[Exercise]:
The lines to extract begin at the one containing "Task: Click the STORAGE ACCOUNT NAME label" and run to the end of the listing; set them down exactly and alone.

[Provided data]:
• • •

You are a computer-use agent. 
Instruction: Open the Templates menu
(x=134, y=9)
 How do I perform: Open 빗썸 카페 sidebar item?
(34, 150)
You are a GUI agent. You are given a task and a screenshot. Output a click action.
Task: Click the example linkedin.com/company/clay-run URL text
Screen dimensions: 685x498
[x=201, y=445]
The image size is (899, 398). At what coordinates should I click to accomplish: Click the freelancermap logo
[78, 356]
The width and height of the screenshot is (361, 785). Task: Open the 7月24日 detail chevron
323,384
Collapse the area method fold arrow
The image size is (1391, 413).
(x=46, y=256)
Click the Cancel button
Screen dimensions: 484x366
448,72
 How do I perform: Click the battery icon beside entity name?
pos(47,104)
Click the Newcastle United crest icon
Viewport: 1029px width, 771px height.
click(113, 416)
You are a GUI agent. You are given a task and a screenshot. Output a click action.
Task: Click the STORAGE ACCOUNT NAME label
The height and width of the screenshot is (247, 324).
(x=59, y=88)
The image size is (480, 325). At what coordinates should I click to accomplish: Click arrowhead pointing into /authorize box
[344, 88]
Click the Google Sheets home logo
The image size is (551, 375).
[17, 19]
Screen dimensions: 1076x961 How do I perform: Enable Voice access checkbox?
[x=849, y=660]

• • •

[Reply to the task]:
Task: Click the STORAGE ACCOUNT NAME label
The height and width of the screenshot is (247, 324).
(x=59, y=88)
The image size is (480, 325). At what coordinates should I click to accomplish: Click arrowhead pointing into /authorize box
[344, 88]
Click the Google Sheets home logo
The image size is (551, 375).
[17, 19]
Screen dimensions: 1076x961 How do I perform: Enable Voice access checkbox?
[x=849, y=660]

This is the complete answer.